[Written request] According to the manga reviews, what does Eko use her sexbot, Lisa, for?

The Case of Eko and Lisa — Eko creates erotic manga and uses her sexbot, Lisa, exclusively as a model and art assistant, much to Lisa’s dismay. The story pretty much follows your expectations for a romance between a human and a robot, especially one where the robot is the instigating partner. Lisa’s cheerful pursuit and reaction to rejection is what I’d expected, but Eko’s profound discomfort with the idea of sex that involves more than one person (both in her work and in her own life) was honestly the thing that made this story stand out for me! She’s not put off by the idea of having sex with a robot, but she hates the idea of sex without emotion behind it, and that got me right in my grey-ace feelings. The Case of Eko and Lisa isn’t doing anything I haven’t seen before in terms of robot/human relationships, but for the most part it’s fun and I enjoy how done Eko is with everything, so it’s worth a look! … Although the visual distinction between humans and robots literally just being one seam line at the neck feels like such a cop-out.

Top or Bottom? The Showdown! — Okay, so much about the premise of this story was going against it; it’s school girls who move on from arguing about their RPS shipping of boys in their class (one of my squicks) to arguing about who in their group of friends would be a top or bottom (which I am done with as a fandom argument, because I did my time on this back in the 00s!) However, the end result is mostly cute and silly, and gets a little meta with the two main characters trying to fluster each other with the tropiest moves from romance manga, so I came away really fond of it!

An Infidelity Revisited — Two women who cheated on their high school boyfriends with each other meet up again as adults… And immediately cheat on their girlfriends with each other. The glimpse of the messy relationship the two main characters have is interesting, especially when one pushes back on any attempt to make it less messy. I would have really liked more of that aspect, although the level and drama and ambiguity is pretty solid.

[Caution warnings: infidelity]

Heir to the Curse — A web designer returns to her home village to see her childhood best friend announce her marriage – only to discover that her (cis) best friend has inherited a family curse that all women in her family must marry and impregnate a woman, regardless of their own feelings on the matter.

Oh boy, where to start with this one.

[Excerpted records]
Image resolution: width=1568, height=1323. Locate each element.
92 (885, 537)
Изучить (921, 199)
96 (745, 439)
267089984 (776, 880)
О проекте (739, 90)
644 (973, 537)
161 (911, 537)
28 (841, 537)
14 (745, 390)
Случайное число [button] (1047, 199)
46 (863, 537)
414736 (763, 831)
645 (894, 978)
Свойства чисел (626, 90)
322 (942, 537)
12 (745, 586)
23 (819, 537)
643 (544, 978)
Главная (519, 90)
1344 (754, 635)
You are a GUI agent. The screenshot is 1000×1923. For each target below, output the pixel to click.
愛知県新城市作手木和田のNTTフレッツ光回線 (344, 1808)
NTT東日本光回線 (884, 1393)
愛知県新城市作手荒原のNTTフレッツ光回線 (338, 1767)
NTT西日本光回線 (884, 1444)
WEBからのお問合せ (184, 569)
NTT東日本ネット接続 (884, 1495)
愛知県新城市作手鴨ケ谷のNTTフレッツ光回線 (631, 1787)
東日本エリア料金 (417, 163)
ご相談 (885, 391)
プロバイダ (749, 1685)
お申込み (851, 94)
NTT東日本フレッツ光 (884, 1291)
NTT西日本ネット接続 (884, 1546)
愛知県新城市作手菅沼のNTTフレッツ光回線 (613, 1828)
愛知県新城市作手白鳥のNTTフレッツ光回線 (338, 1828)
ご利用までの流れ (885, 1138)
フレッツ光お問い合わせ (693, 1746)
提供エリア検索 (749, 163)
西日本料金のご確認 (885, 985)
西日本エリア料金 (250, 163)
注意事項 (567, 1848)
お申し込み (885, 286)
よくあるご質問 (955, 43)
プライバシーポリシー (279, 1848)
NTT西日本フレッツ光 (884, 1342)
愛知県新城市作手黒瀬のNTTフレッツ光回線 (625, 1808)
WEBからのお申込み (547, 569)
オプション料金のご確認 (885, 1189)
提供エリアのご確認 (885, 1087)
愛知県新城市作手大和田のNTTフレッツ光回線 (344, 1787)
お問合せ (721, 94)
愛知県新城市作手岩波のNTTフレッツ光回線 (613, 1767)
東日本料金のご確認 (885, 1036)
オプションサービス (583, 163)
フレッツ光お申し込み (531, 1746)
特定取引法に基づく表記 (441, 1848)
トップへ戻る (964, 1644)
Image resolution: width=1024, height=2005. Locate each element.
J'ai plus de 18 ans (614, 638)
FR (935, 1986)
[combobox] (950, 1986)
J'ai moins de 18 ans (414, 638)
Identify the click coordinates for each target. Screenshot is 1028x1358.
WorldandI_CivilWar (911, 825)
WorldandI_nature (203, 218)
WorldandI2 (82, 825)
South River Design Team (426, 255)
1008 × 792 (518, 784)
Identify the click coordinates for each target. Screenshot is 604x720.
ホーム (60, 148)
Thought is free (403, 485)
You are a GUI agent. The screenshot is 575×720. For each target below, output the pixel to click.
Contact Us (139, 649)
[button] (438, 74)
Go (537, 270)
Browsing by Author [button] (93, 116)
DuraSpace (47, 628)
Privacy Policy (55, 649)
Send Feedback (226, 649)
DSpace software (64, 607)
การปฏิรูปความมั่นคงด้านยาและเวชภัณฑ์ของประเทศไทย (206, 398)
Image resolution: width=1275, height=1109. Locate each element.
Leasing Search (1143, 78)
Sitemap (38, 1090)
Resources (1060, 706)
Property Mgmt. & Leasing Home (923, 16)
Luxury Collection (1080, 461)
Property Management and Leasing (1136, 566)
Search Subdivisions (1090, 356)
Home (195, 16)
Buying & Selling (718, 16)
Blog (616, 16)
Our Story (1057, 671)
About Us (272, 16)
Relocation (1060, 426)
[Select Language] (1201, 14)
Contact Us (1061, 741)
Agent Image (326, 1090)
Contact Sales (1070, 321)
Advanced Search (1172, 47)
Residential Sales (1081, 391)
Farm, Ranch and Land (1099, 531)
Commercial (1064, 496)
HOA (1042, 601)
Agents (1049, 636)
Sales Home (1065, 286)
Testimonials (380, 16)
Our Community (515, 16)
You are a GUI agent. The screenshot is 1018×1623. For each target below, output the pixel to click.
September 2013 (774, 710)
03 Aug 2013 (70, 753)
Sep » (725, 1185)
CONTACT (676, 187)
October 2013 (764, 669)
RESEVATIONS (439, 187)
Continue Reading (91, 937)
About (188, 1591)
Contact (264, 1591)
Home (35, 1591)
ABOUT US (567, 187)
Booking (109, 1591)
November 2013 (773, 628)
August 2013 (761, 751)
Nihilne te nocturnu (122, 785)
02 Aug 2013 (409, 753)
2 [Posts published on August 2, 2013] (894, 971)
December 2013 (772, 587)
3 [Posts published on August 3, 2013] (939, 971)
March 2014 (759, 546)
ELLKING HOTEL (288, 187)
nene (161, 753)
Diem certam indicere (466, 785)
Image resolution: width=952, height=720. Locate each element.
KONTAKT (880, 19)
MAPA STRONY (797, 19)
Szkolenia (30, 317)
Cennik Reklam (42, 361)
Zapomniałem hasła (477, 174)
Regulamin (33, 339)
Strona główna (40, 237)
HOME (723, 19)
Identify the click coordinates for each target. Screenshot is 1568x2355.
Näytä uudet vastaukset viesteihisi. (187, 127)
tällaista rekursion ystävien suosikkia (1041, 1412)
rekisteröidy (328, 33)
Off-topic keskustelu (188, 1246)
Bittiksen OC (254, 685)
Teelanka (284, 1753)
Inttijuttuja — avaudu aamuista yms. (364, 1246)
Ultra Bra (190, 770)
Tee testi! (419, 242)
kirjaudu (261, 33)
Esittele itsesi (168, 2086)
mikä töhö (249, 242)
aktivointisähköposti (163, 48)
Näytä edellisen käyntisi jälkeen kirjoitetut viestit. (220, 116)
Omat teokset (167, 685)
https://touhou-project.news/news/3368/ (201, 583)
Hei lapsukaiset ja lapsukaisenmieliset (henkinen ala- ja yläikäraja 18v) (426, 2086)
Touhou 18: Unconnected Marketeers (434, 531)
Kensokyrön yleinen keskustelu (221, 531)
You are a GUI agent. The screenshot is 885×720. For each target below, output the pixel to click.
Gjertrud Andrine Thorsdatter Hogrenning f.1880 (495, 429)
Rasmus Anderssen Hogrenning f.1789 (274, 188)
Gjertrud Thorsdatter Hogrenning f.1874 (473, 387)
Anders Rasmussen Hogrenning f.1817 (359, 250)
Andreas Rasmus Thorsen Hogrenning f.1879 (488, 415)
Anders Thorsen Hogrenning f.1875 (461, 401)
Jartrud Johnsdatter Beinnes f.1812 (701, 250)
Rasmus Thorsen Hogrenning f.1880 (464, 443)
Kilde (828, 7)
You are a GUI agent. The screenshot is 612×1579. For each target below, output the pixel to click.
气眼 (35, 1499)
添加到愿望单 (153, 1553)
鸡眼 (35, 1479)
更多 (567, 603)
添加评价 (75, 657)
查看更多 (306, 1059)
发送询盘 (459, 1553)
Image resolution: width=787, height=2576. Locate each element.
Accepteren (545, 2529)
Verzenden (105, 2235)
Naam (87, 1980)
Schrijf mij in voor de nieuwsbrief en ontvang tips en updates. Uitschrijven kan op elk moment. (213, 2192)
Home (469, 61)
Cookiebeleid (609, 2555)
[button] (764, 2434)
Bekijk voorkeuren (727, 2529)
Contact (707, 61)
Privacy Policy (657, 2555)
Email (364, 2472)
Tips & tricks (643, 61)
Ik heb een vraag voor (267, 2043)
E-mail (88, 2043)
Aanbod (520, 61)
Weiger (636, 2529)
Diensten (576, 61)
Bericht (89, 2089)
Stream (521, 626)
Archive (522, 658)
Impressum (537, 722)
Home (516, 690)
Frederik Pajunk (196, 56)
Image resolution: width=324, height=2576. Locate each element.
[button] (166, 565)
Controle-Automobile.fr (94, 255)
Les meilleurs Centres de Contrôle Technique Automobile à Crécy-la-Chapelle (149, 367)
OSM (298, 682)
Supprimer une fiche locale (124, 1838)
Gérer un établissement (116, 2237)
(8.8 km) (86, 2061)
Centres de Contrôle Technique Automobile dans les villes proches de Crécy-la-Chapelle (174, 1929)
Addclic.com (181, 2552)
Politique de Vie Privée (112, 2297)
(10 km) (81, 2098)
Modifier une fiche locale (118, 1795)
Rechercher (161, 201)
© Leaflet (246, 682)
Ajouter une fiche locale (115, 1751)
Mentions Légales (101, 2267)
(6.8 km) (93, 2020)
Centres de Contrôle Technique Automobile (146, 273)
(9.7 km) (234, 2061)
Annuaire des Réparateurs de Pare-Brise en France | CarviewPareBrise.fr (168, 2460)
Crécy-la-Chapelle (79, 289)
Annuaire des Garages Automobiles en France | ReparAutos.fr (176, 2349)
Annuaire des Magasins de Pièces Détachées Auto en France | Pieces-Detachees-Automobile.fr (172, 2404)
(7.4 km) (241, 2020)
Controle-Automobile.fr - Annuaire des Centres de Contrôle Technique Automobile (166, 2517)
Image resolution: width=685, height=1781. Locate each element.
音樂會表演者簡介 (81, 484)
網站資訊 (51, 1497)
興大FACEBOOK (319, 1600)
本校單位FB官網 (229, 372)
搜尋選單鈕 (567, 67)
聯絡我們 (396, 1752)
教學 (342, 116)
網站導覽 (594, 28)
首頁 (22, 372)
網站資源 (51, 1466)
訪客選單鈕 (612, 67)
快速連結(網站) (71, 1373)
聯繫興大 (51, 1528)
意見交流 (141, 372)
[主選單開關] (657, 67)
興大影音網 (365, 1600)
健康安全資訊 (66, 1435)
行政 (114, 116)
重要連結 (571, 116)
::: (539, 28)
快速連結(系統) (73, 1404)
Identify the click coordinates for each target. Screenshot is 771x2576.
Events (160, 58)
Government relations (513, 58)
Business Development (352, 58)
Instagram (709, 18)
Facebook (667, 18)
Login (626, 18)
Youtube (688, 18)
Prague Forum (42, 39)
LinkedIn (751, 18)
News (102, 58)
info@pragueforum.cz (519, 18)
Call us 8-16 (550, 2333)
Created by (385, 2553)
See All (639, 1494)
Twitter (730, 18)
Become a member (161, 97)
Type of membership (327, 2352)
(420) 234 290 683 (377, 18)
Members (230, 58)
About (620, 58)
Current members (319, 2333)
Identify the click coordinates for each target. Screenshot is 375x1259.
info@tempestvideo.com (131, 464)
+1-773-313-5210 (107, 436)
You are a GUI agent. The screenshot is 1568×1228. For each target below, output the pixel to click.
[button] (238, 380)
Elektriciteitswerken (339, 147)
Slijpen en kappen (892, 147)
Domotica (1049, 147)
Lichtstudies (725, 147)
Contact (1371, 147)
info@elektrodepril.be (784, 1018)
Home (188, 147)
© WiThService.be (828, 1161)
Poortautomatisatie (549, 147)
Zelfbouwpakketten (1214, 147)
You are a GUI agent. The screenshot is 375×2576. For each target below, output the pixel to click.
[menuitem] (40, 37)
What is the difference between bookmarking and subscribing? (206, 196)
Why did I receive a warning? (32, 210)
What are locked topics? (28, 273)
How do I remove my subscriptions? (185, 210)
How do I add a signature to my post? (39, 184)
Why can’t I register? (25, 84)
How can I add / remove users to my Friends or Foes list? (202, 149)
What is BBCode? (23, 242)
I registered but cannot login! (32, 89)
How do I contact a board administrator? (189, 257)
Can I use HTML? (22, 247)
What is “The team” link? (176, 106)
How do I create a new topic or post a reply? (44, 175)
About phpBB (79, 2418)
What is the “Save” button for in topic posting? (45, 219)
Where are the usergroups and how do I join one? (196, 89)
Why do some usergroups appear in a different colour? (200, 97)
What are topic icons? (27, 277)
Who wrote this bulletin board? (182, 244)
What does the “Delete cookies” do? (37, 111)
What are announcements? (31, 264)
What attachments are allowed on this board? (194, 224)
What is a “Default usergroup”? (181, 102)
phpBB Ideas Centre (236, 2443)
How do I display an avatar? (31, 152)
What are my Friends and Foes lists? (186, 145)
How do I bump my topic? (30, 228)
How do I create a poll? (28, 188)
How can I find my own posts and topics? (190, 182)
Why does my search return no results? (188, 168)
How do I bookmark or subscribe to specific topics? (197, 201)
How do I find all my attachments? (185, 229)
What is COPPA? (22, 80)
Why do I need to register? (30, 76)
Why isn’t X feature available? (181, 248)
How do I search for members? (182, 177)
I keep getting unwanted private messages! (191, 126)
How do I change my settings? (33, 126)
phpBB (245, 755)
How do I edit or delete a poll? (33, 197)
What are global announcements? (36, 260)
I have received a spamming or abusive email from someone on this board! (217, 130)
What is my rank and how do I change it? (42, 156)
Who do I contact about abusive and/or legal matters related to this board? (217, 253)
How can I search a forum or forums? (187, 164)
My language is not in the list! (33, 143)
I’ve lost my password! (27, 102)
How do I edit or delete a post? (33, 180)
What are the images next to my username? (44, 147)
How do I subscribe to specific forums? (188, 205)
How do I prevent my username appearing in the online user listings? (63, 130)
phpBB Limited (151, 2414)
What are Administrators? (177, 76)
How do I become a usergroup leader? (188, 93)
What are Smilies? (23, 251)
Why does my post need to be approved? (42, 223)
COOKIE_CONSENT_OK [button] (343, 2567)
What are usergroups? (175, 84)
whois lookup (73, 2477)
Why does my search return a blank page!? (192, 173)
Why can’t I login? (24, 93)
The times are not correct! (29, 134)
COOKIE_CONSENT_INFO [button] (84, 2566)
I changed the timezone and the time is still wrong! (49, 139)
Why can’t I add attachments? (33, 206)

[Correct output] Eko uses Lisa exclusively as a model and art assistant.